One enters, through such pages, another technological era, though one not so far removed that we can't picture it precisely. Fully loaded, the Titanic bore afloat some 13,000 tonnes of crew, passengers, cargo, ship's supplies, and fuel. Some 6,000 tonnes of that was coal, and deep in the orlop, below the waterline, tiny men stoked the giant furnaces with shovels.

The beauty of it being, that a mere stoker probably understood, in principle, how and why the huge reciprocating engines worked. (Today, few of us have the fondest idea how or why anything works, but take things on faith, attributing more to "scientists" than our distant ancestors ever attributed to genies.)

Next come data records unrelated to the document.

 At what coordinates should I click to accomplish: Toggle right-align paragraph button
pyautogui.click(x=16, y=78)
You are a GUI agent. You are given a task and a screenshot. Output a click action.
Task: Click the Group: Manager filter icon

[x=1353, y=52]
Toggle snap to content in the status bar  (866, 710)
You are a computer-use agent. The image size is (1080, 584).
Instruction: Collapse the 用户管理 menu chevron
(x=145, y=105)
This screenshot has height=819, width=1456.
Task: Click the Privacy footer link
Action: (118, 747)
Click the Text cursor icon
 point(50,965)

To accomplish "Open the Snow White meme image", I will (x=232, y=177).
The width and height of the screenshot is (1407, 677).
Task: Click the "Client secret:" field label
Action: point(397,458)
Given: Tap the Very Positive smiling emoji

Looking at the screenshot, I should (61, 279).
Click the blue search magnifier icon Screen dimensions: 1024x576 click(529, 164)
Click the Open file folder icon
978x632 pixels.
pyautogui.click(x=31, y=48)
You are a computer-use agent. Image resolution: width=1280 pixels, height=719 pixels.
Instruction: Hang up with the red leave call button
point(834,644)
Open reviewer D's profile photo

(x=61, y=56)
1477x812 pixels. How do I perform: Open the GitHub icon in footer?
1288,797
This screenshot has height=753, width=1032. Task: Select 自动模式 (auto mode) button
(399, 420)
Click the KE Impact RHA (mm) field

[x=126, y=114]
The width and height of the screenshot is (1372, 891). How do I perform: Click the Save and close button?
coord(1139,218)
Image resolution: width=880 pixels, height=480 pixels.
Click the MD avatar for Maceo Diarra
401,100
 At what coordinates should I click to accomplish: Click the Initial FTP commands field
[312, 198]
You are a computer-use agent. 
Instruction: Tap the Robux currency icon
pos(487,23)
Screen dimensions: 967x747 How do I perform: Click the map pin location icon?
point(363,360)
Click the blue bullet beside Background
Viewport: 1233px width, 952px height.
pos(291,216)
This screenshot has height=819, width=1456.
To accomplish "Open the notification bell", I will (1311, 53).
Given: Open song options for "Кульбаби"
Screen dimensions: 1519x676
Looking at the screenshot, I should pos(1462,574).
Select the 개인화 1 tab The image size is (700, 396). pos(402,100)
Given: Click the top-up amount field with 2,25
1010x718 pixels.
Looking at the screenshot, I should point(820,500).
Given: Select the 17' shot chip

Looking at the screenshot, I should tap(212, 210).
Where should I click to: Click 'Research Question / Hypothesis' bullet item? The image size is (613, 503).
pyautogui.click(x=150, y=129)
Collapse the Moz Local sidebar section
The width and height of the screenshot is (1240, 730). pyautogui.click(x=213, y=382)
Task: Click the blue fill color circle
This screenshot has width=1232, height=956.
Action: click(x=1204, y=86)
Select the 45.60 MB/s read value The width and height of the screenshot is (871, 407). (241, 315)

The arrangements for navigating such a ship (please, never say "boat" for a liner), in the days before the GPS gadgetry, was also basically comprehensible. One found the ship's position by dead reckoning, from the last position measured in the altitude of the stars -- using sextants, and the many ship's compasses whose readings needed adjustment for known errors, including the magnetic influence of the ship's own gargantuan steelplate hull. One consulted endless numerical tables, and small, vague charts. A complicated business, but each stage of it explicable to a simple, patient mind.

It was from throwing myself into the navigational questions -- it is summer, gentle reader, the season of idle pursuits -- that I became convinced of what happened on the 15th of April, 1912. All the myths and clichés, generated from the first public inquiries, and the blame-giving that began the morning after the ship sank -- all the innumerable insinuations of "hubris" -- come to nothing in the end. I realized, after my own inspection of the facts, that on the ship itself, everyone from Captain Smith down did his job properly, within his lights.

And the Titanic had more lifeboats than were legally required. Indeed, she not only exceeded the safety standards of her day, but would exceed today's standards in almost every particular. She was a magnificent ship. She just happened to hit the wrong iceberg, at the wrong angle, at the wrong speed, on the wrong moonless night, popping rivets off one watertight compartment too many.

It was very bad luck. No large ship had ever hit such an iceberg before, in that glancing way; none has hit one since.

The ghoulish romance of the Titanic is itself a product of many coincidences, including the way she went down. And she did so, in retrospect, at an exquisite moment, so that she has come to symbolize the last, elegantly drowning breath of a seeming golden age. But this was all in the stars, beyond human intention.

So what is the conclusion? In this, as in other human events, we blame anything and anyone except the culprit. Blame the iceberg, I say.